Hai spostato - volutamente - il tuo sguardo sul laghetto e i pesci.
Quattro passi, lunghi e ben calibrati.
Hai seguito il perimetro delle sedie e ti sei confuso per qualche istante con le piante nei grandi vasi.
E poi tzaaacc, da sotto la camicia gialla, il maglione a righe e la giacca, hanno fatto capolino le tue mani, che si sono posate sul tavolo, imbandito.
I tuoi occhi furbetti se la ridevano da sotto gli occhiai tondi e, con un soffio leggero di vento, il riporto poggiato sulla tua testa, ha fatto un balzello.

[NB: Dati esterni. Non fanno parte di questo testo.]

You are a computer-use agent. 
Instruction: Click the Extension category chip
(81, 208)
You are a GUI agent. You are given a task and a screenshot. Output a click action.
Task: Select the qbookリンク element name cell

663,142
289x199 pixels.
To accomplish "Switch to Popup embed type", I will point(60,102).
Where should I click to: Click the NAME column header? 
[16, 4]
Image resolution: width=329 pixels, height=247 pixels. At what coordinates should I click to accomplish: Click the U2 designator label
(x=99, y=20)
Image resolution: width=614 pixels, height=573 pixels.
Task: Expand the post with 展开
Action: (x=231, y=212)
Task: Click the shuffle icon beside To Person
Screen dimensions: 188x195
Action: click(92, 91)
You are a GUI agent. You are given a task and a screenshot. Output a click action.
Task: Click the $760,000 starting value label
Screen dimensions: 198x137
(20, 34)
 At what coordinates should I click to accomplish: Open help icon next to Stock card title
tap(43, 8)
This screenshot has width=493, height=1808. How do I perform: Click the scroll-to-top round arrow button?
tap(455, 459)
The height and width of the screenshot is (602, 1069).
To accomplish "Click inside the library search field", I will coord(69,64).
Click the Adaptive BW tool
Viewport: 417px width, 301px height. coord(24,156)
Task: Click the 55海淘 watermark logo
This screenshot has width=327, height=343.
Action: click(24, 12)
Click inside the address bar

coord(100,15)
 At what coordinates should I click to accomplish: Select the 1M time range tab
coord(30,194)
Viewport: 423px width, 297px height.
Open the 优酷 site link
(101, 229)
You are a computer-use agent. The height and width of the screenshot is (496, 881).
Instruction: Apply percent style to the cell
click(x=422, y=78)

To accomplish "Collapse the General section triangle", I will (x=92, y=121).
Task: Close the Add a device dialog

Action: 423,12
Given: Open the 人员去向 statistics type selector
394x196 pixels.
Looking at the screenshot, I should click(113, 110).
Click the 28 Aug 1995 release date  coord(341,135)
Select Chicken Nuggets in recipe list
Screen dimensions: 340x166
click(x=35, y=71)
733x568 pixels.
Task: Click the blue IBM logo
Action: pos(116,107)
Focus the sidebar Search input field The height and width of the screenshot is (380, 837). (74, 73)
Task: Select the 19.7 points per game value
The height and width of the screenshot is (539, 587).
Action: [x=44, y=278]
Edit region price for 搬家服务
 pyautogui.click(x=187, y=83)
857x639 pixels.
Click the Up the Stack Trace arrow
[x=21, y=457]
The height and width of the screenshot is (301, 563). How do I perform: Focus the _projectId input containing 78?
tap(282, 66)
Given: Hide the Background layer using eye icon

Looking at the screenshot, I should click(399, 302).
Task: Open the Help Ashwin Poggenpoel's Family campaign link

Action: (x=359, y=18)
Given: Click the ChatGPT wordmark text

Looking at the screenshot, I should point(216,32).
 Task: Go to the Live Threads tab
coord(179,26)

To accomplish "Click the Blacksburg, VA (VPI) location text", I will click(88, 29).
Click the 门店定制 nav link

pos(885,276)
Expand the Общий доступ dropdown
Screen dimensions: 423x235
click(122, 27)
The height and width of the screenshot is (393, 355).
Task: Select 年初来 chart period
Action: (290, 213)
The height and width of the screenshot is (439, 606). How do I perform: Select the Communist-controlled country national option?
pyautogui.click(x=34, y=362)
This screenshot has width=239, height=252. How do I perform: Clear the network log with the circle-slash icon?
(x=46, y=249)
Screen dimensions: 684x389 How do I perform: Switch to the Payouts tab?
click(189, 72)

La consuocera, con il suo trascorso da panettiera, ti ha studiato.
E poi ha chiesto alla zia se quello lì era un parente suo.
Ricevuta una risposta negativa, il padre del festeggiato, ha fatto vibrare le corde del suo collo taurino e ti ha intimato " Teeeeee....va che questo qui è un rinfresco".
E tu, povero cristo avvolto nel tuo completo della festa, hai ringraziato e così come sei apparso, sei scomparso.
* Trattasi di cronaca di un umbicato scanzonato, beccato con le mani nel sacco, mentre dava fondo a tutto ciò che c'era a disposizione al rinfresco del battesimo di ieri.